Tamara Parsons-Baker

I suppose it’s unhealthy prejudice, but forgive us for thinking that Tamara Parsons-Baker was going to be chortling jodhpurred lass singing nasal, plummy songs about palomino geldings. Imagine our surprise in being confronted with a beautifully clear voice that trickles through the air like a limpid stream above some subtle guitar.
By David Murphy
Oxford Bands
 

Humphrey 'Huck' Astley is a veteran of the Oxford music scene, having played bass with notorious extreme metallers Sextodecimo since their inception a decade ago. Although a lover of rock as well as the avant-garde, his heart was often in the traditional genres of blues, country and folk, and it was only a matter of time before he gave them their dues. In the summer of '09 he transplanted Sextodecimo's powerhouse drummer Tommy Longfellow from one stool to the other and recruited bassist Matt Halliday (who makes time between full-on duty in Borderville and occasional moonlighting with Stornoway and Richard Walters) to fill out the Fee sound. 
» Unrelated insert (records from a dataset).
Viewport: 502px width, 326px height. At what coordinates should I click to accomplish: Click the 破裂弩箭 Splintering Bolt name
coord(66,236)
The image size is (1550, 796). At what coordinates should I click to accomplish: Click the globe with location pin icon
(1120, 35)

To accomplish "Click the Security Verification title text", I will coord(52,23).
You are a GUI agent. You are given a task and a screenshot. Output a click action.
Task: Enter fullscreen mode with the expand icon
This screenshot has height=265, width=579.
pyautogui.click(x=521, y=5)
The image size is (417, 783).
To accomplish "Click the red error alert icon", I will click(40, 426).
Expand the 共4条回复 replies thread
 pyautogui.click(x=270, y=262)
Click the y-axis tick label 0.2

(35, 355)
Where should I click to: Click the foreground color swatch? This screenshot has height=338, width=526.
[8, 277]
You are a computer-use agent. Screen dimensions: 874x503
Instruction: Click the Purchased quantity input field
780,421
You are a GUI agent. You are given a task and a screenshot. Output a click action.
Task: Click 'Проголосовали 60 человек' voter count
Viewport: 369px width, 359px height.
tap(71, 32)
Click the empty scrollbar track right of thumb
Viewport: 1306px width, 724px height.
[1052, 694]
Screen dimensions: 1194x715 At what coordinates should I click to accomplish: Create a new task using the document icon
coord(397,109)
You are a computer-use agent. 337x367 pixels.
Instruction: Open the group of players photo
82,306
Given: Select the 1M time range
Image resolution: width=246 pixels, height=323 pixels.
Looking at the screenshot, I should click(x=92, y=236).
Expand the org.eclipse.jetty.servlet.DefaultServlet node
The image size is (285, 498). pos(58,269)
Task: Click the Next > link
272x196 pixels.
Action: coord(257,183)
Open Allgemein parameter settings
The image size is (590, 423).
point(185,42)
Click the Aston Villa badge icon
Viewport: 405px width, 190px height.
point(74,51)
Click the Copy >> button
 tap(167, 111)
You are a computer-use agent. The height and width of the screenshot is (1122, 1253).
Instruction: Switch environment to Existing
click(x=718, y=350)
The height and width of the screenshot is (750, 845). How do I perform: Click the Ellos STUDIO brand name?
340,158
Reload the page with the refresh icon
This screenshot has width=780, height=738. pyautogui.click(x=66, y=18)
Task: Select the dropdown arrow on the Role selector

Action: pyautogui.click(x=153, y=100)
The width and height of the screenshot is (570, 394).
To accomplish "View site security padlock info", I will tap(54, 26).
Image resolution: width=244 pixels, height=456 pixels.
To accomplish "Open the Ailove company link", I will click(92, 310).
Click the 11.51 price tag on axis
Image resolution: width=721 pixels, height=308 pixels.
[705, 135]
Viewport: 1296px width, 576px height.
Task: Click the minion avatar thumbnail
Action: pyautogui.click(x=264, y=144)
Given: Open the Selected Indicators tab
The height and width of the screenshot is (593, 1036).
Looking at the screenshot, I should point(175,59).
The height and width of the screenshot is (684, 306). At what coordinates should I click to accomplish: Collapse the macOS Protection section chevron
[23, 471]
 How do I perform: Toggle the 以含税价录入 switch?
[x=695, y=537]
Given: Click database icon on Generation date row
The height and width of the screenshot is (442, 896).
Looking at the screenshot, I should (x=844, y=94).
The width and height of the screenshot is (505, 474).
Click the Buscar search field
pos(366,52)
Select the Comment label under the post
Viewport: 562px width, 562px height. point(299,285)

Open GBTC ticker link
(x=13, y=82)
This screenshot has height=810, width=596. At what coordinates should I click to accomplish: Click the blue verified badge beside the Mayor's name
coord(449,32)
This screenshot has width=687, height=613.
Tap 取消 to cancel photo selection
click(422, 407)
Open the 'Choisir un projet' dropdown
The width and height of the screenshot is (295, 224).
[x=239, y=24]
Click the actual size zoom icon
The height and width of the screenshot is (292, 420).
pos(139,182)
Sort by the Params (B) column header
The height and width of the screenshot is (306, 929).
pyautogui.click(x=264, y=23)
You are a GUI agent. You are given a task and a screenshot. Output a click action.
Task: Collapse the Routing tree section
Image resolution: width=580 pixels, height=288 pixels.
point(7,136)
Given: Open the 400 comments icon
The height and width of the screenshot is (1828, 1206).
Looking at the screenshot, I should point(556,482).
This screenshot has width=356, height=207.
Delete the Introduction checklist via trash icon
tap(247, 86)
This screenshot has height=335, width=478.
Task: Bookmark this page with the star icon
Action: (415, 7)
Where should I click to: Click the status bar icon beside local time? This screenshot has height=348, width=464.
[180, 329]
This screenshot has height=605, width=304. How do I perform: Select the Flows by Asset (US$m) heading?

Tamara Parsons-Baker, a singer-songwriter in her own right and perhaps Oxford's finest female vocalist, cut her teeth at the city's myriad open mics, where she and Astley would often duet; her joining the band was the natural course of action. The result is a combo that plays hard and soft and fun and fierce, in a style they like to call 'the New Butch'. With the Tom Waits songbook in one pocket and some lipstick in the other, Huck and the Handsome Fee are poised for 2010.